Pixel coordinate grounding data
-*-*-
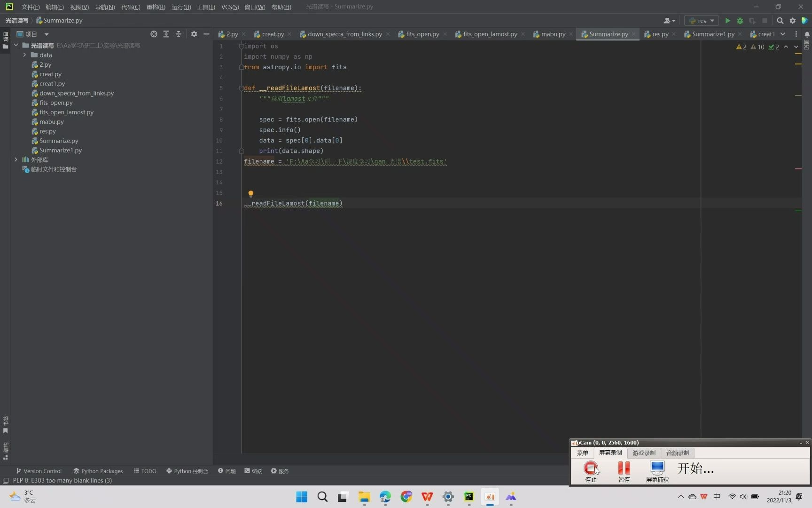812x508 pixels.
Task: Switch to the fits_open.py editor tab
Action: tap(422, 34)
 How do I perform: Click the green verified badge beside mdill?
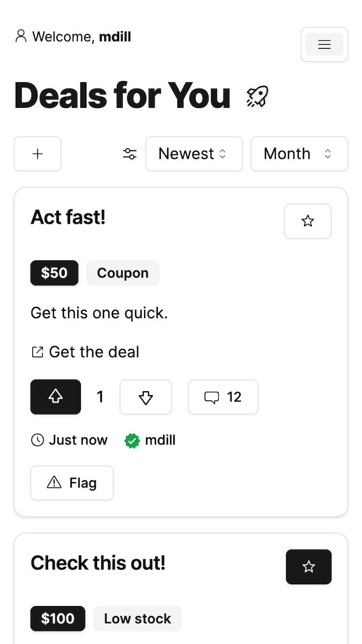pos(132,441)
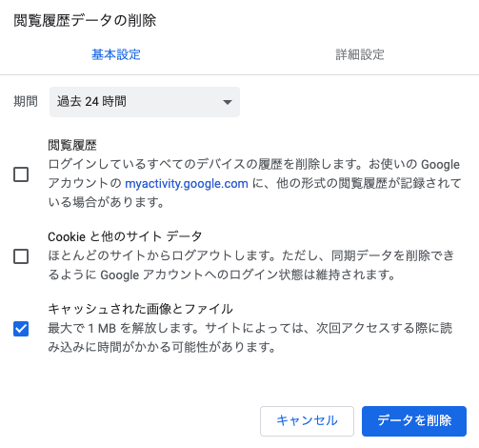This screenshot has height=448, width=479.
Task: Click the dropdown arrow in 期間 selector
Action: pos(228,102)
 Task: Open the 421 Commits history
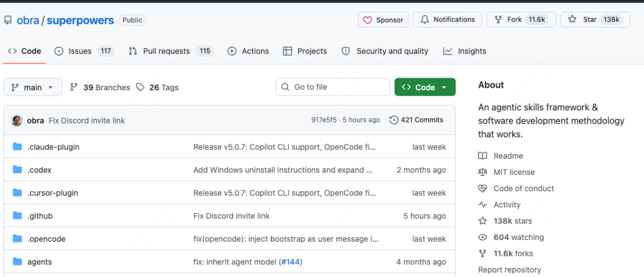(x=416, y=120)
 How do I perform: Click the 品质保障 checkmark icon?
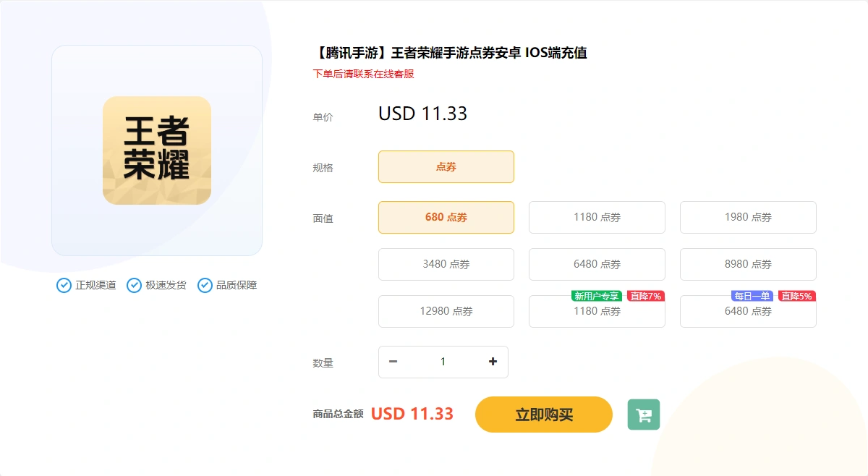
-*-*-
**WHAT THE TASK REQUIRES**. From the line containing "Task: Open the 421 Commits history" through the last line of the entries, both included, print each line exactly and omit any picture.

**SOLVED PROBLEM**.
 Task: Open the 421 Commits history
(x=416, y=120)
 How do I perform: Click the 品质保障 checkmark icon?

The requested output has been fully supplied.